Task to complete> Copy out the lines of the records below word for word, from the line containing "Where should I click to: Click the 'Phase" through the line containing "Looking at the screenshot, I should [447, 273].", including both of those lines.

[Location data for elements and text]

★ ★ ★

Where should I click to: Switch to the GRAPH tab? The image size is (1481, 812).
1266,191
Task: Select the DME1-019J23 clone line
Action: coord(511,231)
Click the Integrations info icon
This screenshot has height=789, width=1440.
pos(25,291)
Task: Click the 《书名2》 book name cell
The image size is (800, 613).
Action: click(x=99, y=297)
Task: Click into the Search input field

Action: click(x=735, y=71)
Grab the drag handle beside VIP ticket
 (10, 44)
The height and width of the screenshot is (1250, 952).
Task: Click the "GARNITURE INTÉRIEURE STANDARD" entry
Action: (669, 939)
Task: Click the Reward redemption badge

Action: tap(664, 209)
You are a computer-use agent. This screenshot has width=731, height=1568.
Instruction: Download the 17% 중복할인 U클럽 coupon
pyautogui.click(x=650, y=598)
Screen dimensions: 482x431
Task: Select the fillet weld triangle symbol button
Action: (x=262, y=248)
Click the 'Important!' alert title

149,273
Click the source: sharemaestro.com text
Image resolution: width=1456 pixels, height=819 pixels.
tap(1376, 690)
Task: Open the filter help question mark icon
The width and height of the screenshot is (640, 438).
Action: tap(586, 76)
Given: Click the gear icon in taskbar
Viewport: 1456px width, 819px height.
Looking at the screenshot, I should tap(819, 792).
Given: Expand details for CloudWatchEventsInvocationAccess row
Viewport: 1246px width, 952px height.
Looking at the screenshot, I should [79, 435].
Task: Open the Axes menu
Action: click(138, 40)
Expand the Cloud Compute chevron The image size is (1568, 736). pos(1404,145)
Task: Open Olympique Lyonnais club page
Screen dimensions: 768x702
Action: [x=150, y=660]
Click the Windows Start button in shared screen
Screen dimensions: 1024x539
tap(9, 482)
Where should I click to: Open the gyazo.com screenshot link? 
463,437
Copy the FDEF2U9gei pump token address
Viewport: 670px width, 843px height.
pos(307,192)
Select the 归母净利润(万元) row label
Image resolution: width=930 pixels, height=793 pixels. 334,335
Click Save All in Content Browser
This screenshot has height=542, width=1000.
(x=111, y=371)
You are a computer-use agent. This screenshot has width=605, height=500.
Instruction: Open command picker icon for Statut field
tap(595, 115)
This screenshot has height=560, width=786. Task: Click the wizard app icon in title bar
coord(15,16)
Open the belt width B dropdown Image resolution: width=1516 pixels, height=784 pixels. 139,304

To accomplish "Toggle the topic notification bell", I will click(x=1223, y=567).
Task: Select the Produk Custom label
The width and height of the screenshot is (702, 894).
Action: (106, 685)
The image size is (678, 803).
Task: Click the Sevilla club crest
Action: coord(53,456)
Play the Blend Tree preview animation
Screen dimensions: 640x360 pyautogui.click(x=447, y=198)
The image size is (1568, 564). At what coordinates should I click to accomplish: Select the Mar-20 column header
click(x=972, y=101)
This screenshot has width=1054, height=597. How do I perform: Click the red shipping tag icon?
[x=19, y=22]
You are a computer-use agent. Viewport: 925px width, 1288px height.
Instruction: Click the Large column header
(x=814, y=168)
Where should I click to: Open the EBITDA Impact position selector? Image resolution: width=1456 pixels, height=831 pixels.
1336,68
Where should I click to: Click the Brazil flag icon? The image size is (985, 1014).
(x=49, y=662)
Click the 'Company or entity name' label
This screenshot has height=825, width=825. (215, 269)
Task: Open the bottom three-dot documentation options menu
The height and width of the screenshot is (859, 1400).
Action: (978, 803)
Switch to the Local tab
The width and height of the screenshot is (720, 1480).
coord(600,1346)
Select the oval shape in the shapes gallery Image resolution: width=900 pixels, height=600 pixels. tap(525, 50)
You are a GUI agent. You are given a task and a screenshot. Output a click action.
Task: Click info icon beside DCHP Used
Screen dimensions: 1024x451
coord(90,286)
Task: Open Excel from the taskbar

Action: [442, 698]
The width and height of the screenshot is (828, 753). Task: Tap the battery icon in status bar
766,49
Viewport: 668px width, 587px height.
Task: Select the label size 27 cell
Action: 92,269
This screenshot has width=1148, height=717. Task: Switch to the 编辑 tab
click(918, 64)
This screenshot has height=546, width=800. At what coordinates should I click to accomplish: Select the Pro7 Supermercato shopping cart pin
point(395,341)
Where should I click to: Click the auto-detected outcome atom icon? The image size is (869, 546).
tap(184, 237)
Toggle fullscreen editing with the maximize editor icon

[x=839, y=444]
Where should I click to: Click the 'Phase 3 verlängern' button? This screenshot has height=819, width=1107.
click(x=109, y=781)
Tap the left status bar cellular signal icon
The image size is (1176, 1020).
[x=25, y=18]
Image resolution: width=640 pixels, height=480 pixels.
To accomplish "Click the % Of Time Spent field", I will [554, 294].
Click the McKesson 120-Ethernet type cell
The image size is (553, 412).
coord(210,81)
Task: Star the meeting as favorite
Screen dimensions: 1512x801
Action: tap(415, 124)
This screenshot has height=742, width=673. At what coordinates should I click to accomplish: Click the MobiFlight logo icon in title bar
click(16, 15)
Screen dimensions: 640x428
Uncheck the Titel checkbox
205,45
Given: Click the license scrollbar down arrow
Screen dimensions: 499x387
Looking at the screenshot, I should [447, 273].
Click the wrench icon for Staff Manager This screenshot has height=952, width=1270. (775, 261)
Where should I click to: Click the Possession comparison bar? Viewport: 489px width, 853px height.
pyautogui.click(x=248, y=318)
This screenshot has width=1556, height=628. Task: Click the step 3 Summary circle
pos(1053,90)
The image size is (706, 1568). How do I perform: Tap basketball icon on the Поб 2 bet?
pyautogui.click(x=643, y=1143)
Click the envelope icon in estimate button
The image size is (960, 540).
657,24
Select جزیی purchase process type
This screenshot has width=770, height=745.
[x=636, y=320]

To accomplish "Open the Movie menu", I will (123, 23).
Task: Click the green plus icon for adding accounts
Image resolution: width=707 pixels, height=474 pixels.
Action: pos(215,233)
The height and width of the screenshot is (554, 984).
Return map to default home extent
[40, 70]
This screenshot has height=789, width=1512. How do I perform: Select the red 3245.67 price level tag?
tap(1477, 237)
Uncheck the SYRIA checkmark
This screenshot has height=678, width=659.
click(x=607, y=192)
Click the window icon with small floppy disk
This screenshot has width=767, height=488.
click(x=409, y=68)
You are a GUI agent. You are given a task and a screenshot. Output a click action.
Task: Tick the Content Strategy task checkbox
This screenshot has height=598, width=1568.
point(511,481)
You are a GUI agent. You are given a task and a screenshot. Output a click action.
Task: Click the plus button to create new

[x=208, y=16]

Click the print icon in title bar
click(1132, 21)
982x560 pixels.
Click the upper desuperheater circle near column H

★ ★ ★

Completed exercise>
Where should I click to: Click the 'Phase 3 verlängern' button? This screenshot has height=819, width=1107.
click(x=109, y=781)
Tap the left status bar cellular signal icon
The image size is (1176, 1020).
[x=25, y=18]
Image resolution: width=640 pixels, height=480 pixels.
To accomplish "Click the % Of Time Spent field", I will [554, 294].
Click the McKesson 120-Ethernet type cell
The image size is (553, 412).
coord(210,81)
Task: Star the meeting as favorite
Screen dimensions: 1512x801
Action: tap(415, 124)
This screenshot has height=742, width=673. At what coordinates should I click to accomplish: Click the MobiFlight logo icon in title bar
click(16, 15)
Screen dimensions: 640x428
Uncheck the Titel checkbox
205,45
Given: Click the license scrollbar down arrow
Screen dimensions: 499x387
Looking at the screenshot, I should [447, 273].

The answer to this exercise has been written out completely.